◆ PROBLEM TO SOLVE
Copy the listing below from the line with "The height and" to the line with "click(x=783, y=525)", and omit the pictures.

◆ RECORDS
————————

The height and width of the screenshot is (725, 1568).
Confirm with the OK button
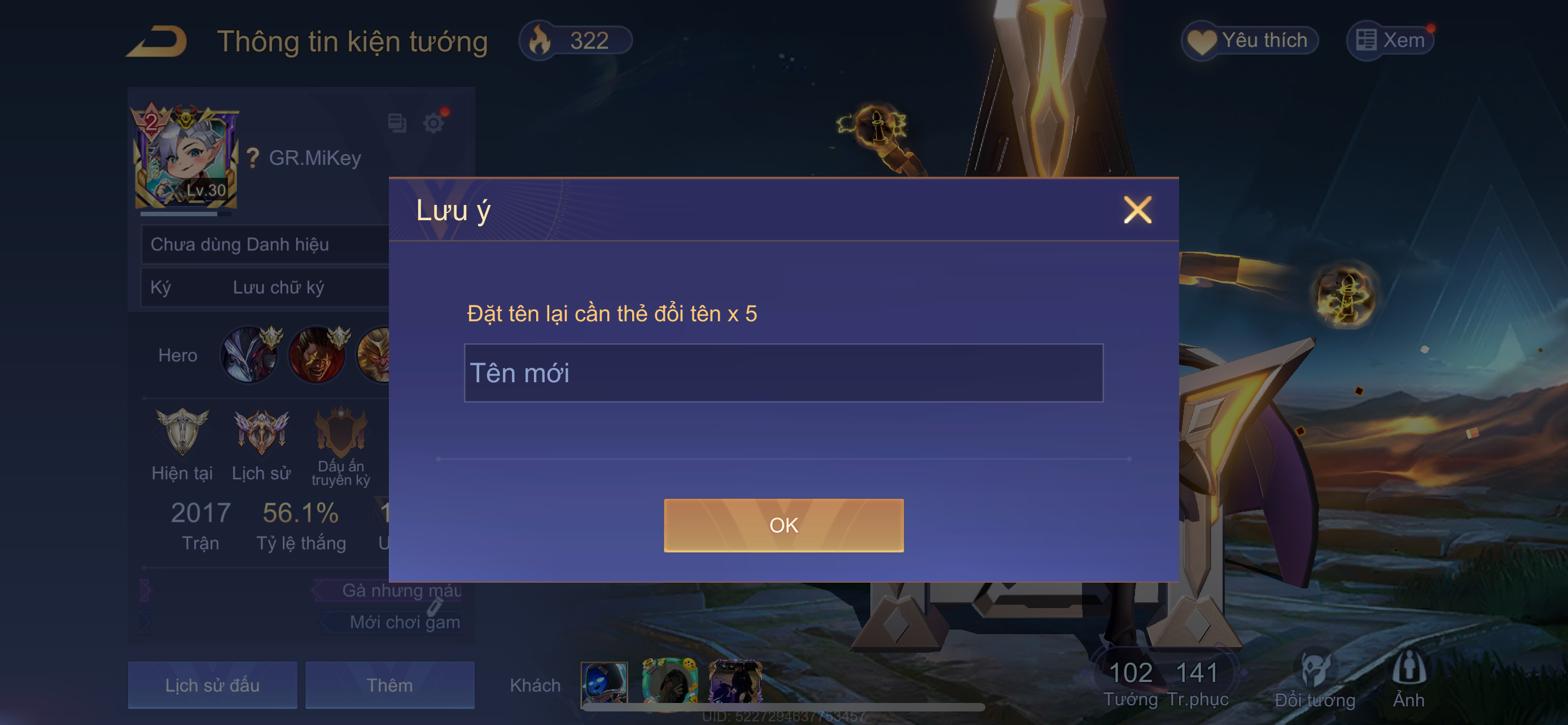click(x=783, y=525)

————————

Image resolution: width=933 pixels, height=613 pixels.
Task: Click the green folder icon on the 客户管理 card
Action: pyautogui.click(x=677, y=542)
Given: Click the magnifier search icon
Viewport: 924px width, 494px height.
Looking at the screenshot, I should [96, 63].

————————

◆ FINAL RESULT
The height and width of the screenshot is (725, 1568).
Confirm with the OK button
click(x=783, y=525)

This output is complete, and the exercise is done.